Azure Function V1 with WPF Controls

162 Views Asked by At

I tried to use Azure function v1 that contains some WPF controls. while Azure funtion v1 supports .Net framework, and it is supposed to work with windows environment. whenever the debugger reaches the WPF control, exception is being thrown shows that

"InvalidOperationException: The calling thread must be STA, because many UI components require this. "

This is how my code looks like, I tested the function within browser.

 [FunctionName("Report1")]
 public static async Task<HttpResponseMessage> RunReport([HttpTrigger(AuthorizationLevel.Anonymous, "get", "post", Route = "hash/{hash1}")]HttpRequestMessage req, string hash1, TraceWriter log, Microsoft.Azure.WebJobs.ExecutionContext context){}
2

There are 2 best solutions below

1
On BEST ANSWER

Dont have this usage method, Azure Function does not support UI. WPF controls should not be handled in Azure Functions.

0
On

I came all the way back to this answer because I knew it wasn't true.
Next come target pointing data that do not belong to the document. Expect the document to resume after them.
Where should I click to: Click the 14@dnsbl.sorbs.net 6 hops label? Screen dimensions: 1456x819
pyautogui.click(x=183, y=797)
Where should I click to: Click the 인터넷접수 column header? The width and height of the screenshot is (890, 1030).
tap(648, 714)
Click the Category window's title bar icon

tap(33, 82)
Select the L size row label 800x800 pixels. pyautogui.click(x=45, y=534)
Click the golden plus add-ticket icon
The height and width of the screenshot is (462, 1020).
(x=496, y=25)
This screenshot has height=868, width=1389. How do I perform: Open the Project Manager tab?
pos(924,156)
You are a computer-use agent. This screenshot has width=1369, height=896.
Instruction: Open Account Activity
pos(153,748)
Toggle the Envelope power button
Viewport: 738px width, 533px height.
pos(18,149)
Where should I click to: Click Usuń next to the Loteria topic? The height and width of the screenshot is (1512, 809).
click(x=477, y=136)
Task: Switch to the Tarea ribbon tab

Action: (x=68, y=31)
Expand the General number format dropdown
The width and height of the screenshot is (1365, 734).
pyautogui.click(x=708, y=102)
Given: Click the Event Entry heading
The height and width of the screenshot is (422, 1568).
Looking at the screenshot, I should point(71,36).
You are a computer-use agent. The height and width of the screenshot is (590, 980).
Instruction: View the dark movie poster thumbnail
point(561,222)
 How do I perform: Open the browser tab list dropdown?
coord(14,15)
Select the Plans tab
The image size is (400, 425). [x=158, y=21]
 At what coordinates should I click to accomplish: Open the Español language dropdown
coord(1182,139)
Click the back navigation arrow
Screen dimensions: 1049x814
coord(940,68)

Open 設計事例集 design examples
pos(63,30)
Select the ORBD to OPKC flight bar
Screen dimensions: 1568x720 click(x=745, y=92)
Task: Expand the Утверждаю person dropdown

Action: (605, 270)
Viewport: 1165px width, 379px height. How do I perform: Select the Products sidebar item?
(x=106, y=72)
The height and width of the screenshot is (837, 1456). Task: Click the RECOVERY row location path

I was already using WPF apps in v1. However I could not get them to work with v4/NET6. I kept running into either deployment issues or error "The specified version of Microsoft.NetCore.App or Microsoft.AspNetCore.App was not found. Microsoft.AspNetCore.App"

I spent 3 days troubleshooting, but then found an app that was working in production. So I just copied the files..

This is what I do

  1. Create WPF .Net Core project with App.Xaml, etc. Do your WPF Stuff there..

  2. Create an Azure Function with these settings

 <PropertyGroup>
    <TargetFramework>net6.0-windows</TargetFramework>
    <AzureFunctionsVersion>v4</AzureFunctionsVersion>
    <OutputType>WinExe</OutputType>
    <ImplicitUsings>enable</ImplicitUsings>
    <Nullable>enable</Nullable>
    <UseWPF>true</UseWPF>
 </PropertyGroup>

Call and test your WPF function, then before publishing, change WPF App signature to this

<PropertyGroup>
    <OutputType>Library</OutputType>
    <TargetFramework>net6.0-windows</TargetFramework>
    <Nullable>enable</Nullable>
    <UseWPF>true</UseWPF>
    <GenerateAssemblyInfo>false</GenerateAssemblyInfo>
</PropertyGroup>

Finally in the function itself, must run as STA Thread

 var t = new System.Threading.Thread(() =>
  {
      XamlProject j = new XamlProject;
      finalResult = j.DoSomething();
  });
  t.SetApartmentState(System.Threading.ApartmentState.STA);
  t.Start();
  t.Join();

This works for me, but may have something to do with the Azure.Functions.Worker.Sdk or the fact that you can reference a class library, but not executable, im not sure but these are working in .Net Core with STA Thread in Azure Function v4/Net6

Try to avoid doing any async stuff inside STA Thread unless you want to build your own thread synchronization routines. Do async stuff and pass objects into thread instead.